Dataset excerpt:
* * *
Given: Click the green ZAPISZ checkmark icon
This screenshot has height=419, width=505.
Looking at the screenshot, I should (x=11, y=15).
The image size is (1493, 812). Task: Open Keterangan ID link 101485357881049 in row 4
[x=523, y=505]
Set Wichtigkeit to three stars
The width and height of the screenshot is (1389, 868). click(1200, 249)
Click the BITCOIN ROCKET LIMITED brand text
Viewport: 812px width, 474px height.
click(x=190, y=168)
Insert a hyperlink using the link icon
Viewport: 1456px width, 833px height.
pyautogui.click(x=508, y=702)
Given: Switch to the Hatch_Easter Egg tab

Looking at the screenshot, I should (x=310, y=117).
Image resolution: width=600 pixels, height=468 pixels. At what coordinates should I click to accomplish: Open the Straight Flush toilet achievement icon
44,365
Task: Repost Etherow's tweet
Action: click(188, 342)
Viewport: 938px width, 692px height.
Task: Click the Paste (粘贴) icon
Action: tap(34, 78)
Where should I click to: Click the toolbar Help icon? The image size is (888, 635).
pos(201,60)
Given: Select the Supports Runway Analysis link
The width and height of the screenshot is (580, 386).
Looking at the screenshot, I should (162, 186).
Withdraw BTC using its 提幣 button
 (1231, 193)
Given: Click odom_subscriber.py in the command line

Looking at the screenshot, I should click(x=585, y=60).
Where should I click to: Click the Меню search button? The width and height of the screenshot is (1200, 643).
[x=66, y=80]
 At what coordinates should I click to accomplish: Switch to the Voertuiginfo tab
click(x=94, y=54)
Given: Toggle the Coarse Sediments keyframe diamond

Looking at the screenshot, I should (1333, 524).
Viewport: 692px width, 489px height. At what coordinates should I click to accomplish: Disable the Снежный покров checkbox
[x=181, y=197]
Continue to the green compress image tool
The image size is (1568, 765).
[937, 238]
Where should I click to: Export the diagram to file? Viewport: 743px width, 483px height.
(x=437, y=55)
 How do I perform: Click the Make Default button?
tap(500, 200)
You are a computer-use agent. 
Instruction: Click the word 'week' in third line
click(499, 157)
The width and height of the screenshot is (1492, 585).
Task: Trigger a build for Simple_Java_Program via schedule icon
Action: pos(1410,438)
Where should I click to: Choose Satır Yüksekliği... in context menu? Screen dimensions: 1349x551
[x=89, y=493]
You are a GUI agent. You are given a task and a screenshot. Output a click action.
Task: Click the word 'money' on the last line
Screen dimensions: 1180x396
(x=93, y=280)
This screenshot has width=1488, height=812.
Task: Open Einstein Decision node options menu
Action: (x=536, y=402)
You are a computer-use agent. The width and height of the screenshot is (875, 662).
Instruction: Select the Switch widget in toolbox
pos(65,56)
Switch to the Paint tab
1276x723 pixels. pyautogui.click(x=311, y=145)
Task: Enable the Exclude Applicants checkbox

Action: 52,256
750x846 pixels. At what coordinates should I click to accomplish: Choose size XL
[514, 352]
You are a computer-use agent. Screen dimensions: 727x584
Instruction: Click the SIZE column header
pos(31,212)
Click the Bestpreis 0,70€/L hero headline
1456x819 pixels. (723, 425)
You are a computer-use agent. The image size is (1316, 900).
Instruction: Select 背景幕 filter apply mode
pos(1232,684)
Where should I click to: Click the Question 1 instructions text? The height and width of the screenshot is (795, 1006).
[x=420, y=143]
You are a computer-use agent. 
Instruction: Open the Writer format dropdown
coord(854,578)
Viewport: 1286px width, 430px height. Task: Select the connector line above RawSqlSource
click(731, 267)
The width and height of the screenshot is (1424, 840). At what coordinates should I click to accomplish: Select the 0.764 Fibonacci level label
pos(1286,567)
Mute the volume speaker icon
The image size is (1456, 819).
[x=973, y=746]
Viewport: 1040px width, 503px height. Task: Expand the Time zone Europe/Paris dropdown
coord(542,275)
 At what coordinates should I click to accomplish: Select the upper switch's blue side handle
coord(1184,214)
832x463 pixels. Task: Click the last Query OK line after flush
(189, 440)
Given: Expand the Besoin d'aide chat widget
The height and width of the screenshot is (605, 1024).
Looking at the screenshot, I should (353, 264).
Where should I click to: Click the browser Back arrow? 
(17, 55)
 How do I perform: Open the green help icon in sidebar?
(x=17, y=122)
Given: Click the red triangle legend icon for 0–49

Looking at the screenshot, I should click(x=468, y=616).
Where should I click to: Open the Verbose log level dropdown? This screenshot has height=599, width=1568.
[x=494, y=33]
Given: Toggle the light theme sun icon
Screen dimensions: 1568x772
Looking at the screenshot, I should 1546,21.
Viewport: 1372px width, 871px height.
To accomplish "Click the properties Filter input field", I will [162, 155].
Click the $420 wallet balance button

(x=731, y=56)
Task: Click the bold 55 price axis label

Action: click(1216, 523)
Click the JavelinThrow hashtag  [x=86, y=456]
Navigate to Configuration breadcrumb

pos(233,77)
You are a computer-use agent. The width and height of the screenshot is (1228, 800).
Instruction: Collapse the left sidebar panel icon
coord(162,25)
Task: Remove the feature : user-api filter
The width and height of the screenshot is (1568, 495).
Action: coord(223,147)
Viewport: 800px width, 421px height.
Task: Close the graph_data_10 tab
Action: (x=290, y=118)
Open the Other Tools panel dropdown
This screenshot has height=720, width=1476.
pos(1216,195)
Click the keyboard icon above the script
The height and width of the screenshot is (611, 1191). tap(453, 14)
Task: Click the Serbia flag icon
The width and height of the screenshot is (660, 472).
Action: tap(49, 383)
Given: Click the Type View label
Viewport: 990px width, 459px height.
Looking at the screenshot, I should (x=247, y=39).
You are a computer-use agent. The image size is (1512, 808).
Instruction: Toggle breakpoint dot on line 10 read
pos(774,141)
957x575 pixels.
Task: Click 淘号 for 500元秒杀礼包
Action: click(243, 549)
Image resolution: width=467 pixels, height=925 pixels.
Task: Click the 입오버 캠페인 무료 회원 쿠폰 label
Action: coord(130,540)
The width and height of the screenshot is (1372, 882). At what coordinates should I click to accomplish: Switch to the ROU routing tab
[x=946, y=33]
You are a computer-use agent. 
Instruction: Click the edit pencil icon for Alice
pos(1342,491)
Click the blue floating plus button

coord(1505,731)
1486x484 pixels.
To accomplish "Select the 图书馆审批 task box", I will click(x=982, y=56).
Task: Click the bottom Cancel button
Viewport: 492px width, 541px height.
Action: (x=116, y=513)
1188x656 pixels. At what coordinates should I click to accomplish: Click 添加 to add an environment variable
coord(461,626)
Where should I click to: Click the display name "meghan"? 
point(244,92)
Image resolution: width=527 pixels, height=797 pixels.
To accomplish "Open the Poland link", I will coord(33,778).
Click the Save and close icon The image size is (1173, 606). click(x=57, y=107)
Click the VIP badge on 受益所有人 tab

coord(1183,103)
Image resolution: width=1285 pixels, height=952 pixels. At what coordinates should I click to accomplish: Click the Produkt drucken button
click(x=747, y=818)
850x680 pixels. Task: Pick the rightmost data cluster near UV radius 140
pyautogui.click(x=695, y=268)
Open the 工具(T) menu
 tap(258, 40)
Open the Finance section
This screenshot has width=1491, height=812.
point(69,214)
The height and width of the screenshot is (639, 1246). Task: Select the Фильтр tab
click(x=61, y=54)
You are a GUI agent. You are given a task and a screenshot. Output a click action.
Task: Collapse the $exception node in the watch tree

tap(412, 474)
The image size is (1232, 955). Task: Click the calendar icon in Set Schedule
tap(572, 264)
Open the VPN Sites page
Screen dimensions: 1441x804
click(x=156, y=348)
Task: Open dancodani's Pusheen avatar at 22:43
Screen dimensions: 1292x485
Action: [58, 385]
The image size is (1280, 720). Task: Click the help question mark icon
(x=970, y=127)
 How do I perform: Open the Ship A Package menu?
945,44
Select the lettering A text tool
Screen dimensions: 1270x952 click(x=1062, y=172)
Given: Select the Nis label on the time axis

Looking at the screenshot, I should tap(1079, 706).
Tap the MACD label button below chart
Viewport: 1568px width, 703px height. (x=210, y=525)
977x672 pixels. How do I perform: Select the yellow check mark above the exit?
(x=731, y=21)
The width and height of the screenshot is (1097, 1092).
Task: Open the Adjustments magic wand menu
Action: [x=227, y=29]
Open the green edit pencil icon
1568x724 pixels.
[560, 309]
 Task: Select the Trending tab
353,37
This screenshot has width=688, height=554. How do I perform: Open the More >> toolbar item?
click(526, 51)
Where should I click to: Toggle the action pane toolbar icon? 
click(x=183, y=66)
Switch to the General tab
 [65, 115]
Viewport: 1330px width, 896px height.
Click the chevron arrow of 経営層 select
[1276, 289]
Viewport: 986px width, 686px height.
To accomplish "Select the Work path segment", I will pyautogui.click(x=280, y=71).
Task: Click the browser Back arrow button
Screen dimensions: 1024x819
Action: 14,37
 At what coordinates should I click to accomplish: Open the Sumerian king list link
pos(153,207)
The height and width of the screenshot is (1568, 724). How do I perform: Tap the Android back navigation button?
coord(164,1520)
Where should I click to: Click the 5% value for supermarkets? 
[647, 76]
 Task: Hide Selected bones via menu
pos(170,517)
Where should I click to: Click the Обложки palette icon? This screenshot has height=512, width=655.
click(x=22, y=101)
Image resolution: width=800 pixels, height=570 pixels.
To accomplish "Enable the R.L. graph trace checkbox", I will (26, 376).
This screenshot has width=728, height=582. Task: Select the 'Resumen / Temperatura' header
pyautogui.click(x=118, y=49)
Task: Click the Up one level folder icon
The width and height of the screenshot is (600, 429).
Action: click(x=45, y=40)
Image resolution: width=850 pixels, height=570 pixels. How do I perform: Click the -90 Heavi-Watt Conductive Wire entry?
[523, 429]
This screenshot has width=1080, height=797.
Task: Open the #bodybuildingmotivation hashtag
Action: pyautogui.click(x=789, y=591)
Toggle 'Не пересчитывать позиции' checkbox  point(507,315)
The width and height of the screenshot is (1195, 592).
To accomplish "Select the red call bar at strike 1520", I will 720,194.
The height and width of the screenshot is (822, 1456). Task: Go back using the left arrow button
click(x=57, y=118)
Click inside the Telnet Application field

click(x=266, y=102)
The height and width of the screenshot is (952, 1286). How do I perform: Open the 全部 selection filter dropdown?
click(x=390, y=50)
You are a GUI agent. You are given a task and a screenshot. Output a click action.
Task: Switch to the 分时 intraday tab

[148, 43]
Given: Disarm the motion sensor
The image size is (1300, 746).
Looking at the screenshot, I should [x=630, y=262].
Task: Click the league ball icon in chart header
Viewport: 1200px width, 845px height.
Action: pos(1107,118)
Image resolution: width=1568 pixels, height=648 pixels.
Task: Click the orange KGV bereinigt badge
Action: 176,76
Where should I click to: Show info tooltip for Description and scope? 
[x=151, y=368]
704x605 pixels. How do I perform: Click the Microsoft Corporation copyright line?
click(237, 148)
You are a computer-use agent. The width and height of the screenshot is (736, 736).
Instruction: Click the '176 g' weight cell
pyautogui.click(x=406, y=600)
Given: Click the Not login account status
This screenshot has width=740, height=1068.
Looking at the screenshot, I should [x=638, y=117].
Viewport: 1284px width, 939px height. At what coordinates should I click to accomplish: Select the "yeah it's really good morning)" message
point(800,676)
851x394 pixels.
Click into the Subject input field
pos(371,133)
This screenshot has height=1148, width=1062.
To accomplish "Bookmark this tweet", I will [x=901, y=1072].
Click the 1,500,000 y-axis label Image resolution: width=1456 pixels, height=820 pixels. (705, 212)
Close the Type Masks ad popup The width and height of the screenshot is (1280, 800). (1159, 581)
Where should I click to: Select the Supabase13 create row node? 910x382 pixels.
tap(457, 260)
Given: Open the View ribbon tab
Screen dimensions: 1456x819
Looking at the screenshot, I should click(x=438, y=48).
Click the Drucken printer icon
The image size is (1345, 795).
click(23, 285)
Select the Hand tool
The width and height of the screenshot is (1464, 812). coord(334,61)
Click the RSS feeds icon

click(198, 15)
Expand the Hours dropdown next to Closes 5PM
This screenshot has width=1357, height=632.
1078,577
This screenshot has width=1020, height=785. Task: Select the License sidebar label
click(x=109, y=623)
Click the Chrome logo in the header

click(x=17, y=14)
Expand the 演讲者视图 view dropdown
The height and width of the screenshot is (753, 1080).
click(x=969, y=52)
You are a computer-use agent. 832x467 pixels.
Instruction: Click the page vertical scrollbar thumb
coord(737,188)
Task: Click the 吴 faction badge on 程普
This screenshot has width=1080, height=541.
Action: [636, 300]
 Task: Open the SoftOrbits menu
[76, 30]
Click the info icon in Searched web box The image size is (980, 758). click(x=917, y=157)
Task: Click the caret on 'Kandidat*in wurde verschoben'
* * *
List every line of the rows above that contains the word "blue". Case counts.

 At what coordinates should I click to accomplish: Select the upper switch's blue side handle
Click the blue floating plus button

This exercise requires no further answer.